| Strongly agree. Local, app embedded, and purpose-built targeted experts is clearly the future in my mind for a variety of reasons. Looking at TPUs in Android devices and neural engine in Apple hardware it's pretty clear. Xcode already has an ML studio, for example, that can not only embed and integrate models in apps but also finetune, etc. It's obvious to me that at some point most apps will have embedded models in the app (or device) for specific purposes. No AI can compare to humans and even we specialize. You wouldn't hire a plumber to perform brain surgery and you wouldn't hire a neurosurgeon to fix your toilet. Mixture of experts with AI models is a thing of course but when we look at how we primarily interact with technology and the functionality it provides it's generally pretty well siloed to specific purposes. A purposed domain and context trained/tuned small model doing stuff on your on-device data would likely do nearly as well if not better for some applications than even ChatGPT. Think of the next version of device keyboards doing RAG+LLM through your text messages to generate replies. Stack it up with speech to text, vision, multimodal models, and who knows what and yeah, interesting.
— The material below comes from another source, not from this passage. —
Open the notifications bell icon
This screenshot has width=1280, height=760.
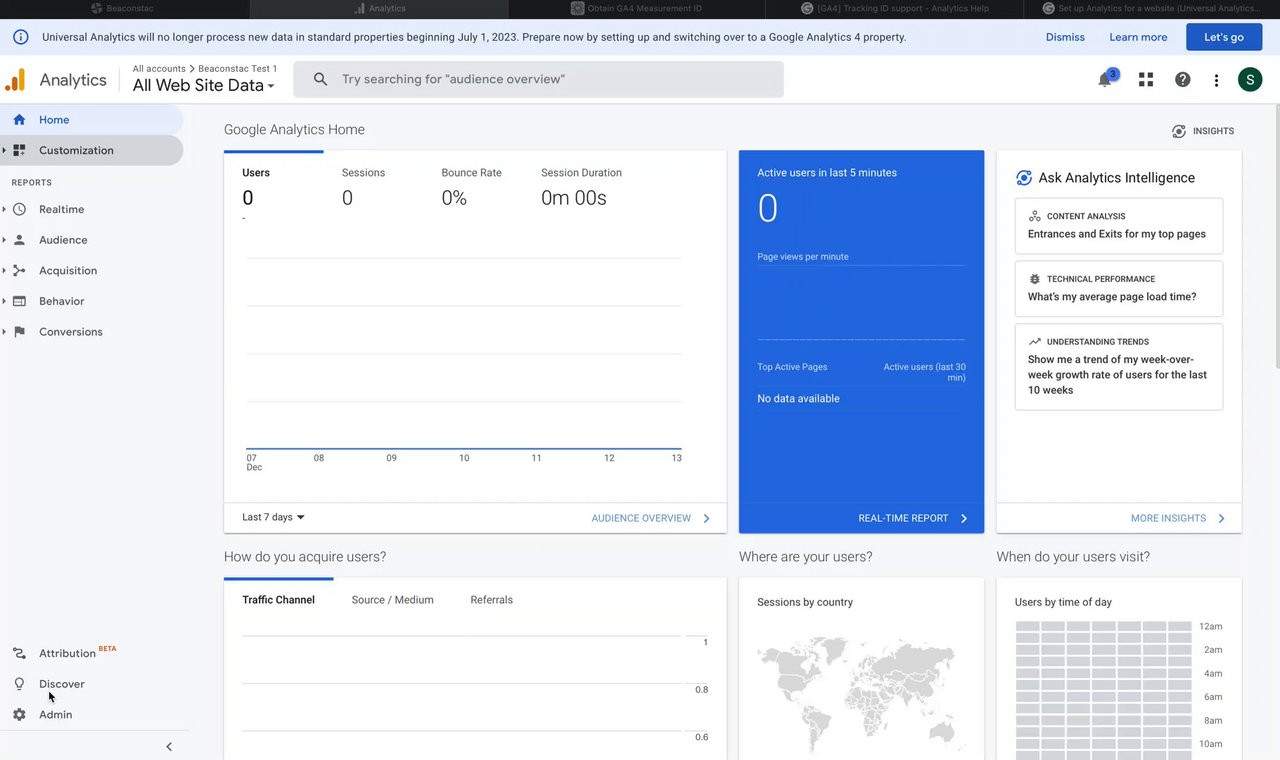[x=1105, y=80]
Throw in the automatic scaling, latency, and privacy and the wins really stack up. Some random app developer can integrate a model in their application and scale higher with better performance than ChatGPT without setting money on fire. |
I think that’s only true for delay-intolerant or privacy-focused features. For most situations, a remote model running on an external server will outperform a local model. There is no thermal, battery or memory headroom for the local model to ever do better. The cost being a mere hundred milliseconds delay at most.
I expect most models triggered on consumer devices to run remotely, with a degraded local service option in case of connection problems.